It was as awful as I guessed it would be. As for featuring the lottery, well! There are many Christians, ourselves included, who consider ANY form of gambling to be sinful, and who would be highly offended at this unnecessary juxtaposition of gambling with Christianity. Terrible.
Well then why did you watch it?
Perhaps Christians should be grateful for the fact that their religion is sufficiently privileged in this country that it gets a prime-time television slot to itself, something which no other religion does.
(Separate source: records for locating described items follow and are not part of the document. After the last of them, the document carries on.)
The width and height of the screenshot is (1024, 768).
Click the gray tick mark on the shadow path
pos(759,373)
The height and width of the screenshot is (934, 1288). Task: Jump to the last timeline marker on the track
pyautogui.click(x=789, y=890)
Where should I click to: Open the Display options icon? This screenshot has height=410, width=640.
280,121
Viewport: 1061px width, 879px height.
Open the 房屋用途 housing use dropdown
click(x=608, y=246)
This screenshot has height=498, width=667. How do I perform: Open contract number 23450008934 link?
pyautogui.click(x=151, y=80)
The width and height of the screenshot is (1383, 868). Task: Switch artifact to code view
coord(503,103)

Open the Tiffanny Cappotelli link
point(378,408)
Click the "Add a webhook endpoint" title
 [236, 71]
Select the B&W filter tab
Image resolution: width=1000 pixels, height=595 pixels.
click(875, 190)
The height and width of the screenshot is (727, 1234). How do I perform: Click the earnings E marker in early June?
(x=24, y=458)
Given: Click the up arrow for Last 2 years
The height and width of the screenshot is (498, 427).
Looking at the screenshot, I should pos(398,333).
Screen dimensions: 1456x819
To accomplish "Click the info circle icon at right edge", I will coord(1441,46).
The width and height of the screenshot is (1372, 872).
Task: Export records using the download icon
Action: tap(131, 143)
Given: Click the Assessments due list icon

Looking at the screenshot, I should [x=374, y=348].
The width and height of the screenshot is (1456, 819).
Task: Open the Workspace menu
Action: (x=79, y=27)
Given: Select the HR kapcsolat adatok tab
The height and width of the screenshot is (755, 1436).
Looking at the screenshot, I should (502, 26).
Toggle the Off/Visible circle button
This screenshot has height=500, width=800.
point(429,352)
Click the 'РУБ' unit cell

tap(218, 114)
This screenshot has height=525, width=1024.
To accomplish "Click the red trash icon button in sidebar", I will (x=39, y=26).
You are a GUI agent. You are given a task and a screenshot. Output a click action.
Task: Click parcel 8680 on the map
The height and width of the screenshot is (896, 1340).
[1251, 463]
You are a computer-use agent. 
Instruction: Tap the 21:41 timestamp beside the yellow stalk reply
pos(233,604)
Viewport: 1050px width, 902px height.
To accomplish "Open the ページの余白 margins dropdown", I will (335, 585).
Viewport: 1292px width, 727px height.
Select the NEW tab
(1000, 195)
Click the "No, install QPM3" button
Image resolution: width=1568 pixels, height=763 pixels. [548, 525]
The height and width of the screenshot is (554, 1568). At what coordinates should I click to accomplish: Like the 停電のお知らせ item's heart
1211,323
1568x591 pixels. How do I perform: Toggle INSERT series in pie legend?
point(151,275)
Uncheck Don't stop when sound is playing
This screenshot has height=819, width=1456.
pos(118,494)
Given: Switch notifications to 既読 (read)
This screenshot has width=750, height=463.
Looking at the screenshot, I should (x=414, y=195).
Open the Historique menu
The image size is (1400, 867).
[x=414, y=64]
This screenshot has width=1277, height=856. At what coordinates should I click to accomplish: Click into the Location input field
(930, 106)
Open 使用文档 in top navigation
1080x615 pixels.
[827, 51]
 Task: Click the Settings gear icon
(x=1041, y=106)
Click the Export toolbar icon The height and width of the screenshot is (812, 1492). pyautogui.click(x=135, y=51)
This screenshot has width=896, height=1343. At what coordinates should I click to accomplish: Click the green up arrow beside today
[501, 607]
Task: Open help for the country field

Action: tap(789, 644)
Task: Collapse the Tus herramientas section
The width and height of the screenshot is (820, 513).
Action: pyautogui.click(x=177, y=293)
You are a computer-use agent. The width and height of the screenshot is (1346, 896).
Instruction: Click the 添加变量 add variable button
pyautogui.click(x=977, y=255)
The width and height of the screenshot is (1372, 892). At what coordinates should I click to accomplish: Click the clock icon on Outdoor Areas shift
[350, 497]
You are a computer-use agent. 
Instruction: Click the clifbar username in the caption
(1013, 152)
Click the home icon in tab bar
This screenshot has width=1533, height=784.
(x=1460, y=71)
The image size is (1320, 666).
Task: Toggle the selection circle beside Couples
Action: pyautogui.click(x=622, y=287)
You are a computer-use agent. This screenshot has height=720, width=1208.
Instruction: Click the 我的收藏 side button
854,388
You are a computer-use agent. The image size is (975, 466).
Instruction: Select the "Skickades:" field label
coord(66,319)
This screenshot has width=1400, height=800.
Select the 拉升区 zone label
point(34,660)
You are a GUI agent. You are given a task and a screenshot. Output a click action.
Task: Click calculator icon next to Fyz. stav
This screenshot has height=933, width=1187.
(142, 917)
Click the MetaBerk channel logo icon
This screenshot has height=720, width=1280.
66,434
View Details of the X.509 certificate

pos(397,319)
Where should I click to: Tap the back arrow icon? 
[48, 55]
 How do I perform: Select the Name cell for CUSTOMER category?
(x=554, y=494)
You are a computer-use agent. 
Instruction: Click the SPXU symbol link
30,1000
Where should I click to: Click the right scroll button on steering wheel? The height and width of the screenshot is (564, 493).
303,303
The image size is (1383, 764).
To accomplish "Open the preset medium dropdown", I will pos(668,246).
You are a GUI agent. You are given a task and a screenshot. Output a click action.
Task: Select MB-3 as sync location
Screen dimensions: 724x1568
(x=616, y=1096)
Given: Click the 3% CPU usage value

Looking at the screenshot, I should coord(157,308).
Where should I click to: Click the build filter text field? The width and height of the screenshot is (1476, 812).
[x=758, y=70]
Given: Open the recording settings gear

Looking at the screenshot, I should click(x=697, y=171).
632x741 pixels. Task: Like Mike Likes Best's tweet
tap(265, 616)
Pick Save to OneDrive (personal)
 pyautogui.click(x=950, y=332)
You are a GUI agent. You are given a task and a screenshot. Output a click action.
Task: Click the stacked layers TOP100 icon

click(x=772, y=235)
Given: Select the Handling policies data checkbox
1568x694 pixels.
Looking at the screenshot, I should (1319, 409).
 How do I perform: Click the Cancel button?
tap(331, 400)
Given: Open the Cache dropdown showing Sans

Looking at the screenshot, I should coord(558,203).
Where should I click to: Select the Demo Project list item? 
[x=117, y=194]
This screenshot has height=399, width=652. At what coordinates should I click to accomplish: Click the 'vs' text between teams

My boxes are positively disintegrating under the sheer weight of ticks. Ed Reardon
Perhaps Christians should be grateful for the fact that their religion is sufficiently privileged in this country that it gets a prime-time television slot to itself, something which no other religion does.
That's because it's a Christian country! Same thing goes on in Pakistan, Turkey etc, with Moslem programmes.
"...the isle is full of noises,
Sounds and sweet airs, that give delight and hurt not.
Sometimes a thousand twangling instruments
Will hum about mine ears, and sometime voices..."
In the broadest sense - that of cultural heritage - it certainly is. Not in terms of faith, though.
Here's information from recent surveys, including the prestigious British Social Attitudes Survey:
The percentage of the UK population that describes itself as having no religion has risen from 31.4% to 50.6% between 1983 and 2013 (BSA Survey, 31st report, 2014). Among people aged between 15 and 24, the incidence of 'no religion' is 69.3%. It is only among the over-55s that a majority are religious.
Conversely, the report found that only 41.7% of people in the UK identify as Christians, compared with 49.9% in 2008 and 65.2% in 1983. Church of England membership has more than halved from 40.3% of the population in 1983 to just 16.3% in 2014. (A separate study has suggested that almost half of Catholics in Britain are not British-born.)
A 2014 YouGov poll suggested that 77% of the population did not consider themselves to be religious in any real sense, two-thirds of whom said they were 'definitely not' religious.
Religiosity is particularly on the wane amongst young people. A 2013 YouGov poll found that only 25% of 16-24-year-olds believe in a personal God, whilst 38% believe neither in God nor any greater spiritual power. The same study found that only 12% of young people said they were influenced by religious leaders.
Having said all that, I am very sad to witness the destruction of Songs of Praise.
What I find odd is that the BBC have only just discovered the vibrant Pentecostal churches which have been thriving in this country since at least the 1960s.
As for all those East Europeans, aren't they mostly Catholic?
What I find odd is that the BBC have only just discovered the vibrant Pentecostal churches which have been thriving in this country since at least the 1960s.
As for all those East Europeans, aren't they mostly Catholic?